Nara mengangguk, "Nanti kalau diketahui publik bisa jadi trendsetter tuh."
"Kalau bos mah enggak suka diekspos gitu, buang-buang waktu katanya untuk ladenin mereka."
Nara mengangguk cepat, "Iya, iya. Saya setuju tuh, capek dikejar-kejar terus sama mereka."
***
Sejujurnya ia cukup kaget tiba-tiba ruangannya dibuka dan menampilkan satu wajah yang seingatnya tidak pernah ia lihat, atau mungkin pernah? Entahlah. Lalu tanpa basa-basi, tersisa mereka berdua yang ada di dalam ruangan.
"Begini pak, langsung saja yah."
Zachery mengangkat alisnya heran, "Tunggu dulu, kamu siapa?"
Gadis itu berdehem pelan, "Saya Nara," kemudian melanjutkan, "tapi itu enggak penting."
Zachery semakin heran dengan gadis yang berdiri di depan mejanya sekarang, bukan bagaimana, punya urusan apa ia hingga sampai mendatangi ruangannya.
"Duduk dulu," setidaknya Zachery masih memiliki sopan santun untuk mempersilahkan tamunya untuk duduk, dan gadis itu memilih duduk di sofa yang ada di ruangannya. Bahkan mencari posisi ternyaman yang ia bisa. Zachery cukup kaget.
"Jadi ada apa?"
Nara mengangguk, "Katanya bapak ini mau beli tanah yah?"
Zachery mengangguk agak bingung juga, kenapa masalah ini bisa diketahui oleh orang luar. Alasan lainnya karena ia dipanggil bapak dengan santainya, padahal ia masih muda.

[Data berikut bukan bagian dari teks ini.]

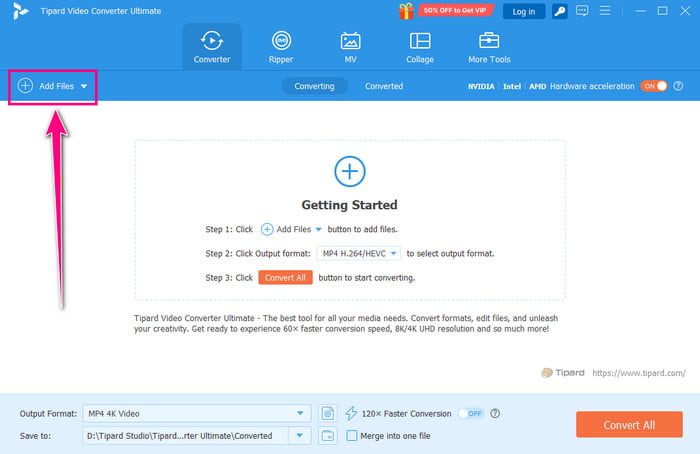This screenshot has height=454, width=700.
Task: Switch to the Converted tab
Action: [x=384, y=86]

Atau dirinya terlihat tua?
"Terus apa masalahmu?"
"Ya masalah lah pak, saya ini yang punya tanah, enggak mau jual tanah itu."

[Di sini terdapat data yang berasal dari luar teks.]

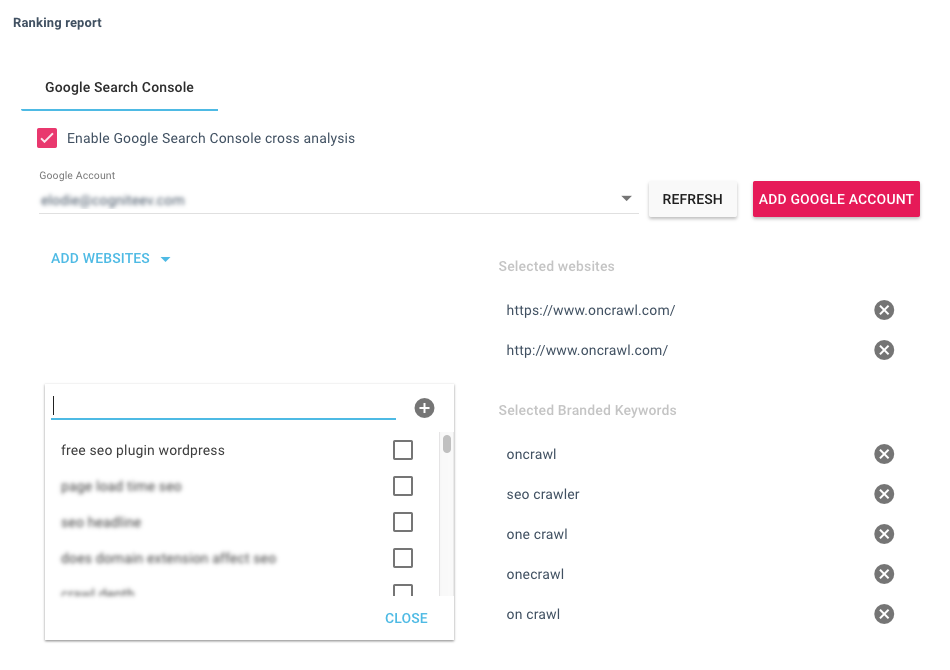
Task: Click the plus icon to add keyword
Action: [425, 408]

"Tapi kata karyawan saya semuanya sudah oke, bahkan kami sudah bayar uang mukanya."
"Makanya pak, kalau mau beli itu jangan asalan, tanya dulu tanah itu kosong atau tidak."

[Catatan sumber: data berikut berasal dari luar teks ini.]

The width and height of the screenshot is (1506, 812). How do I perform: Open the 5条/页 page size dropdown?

"Tapi karyawan saya sudah mengonfirmasinya. Katanya yang punya tanah juga mau jual, tinggal tanda tangan saja."
Nara menunjuk dirinya, "Saya yang punya, tidak mau jual. Lagi pula makelar tanah itu asal-asalan, sampai ngotot mau beli tanah itu."
Zachery mengerutkan keningnya, makin bingung lagi dirinya.
"Tanah itu ada bangunan yang berdiri di atasnya, rumah anak-anak saya."
"Tapi serius tidak ingin dijual?" Tanya Zachery lagi, masalahnya kata karyawannya tanah itu ada di tempat strategis, mudah dijangkau dan sumber daya yang dibutuhkan juga tidak akan jauh dari sana, pokoknya masalah akomodasi itu sangat bagus.
"Tidaklah, bapak ini gimana sih? Ngerti arti rumah gak? Itu rumah mereka, tanggung jawab saya untuk pertahankan karena saya yang bawa mereka ke sana."
"Saya tidak mau makelar tanah itu beserta anak buahnya semakin bar-bar hanya karena ingin kami menjual tanahnya."
"Saya tidak tahu kalau tanah itu ada rumah anak-anakmu di sana."
"Makanya pak, dicek dulu kalau mau beli tanah."
Zachery mengangguk, sedang berpikir bagaimana solusinya, karena ia yakin, gadis itu tidak akan pernah mau menjual tanahnya.
"Tolong batalkan pembeliannya, saya bisa ganti uang mukanya."
"Tapi uang itu enggak sedikit."
Nara mengangguk, "Enggak peduli saya, yang jelas anak-anak saya aman. Bukannya sombong, tapi selama saya bisa ganti akan saya ganti, kalau memang enggak bisa akan saya usahakan."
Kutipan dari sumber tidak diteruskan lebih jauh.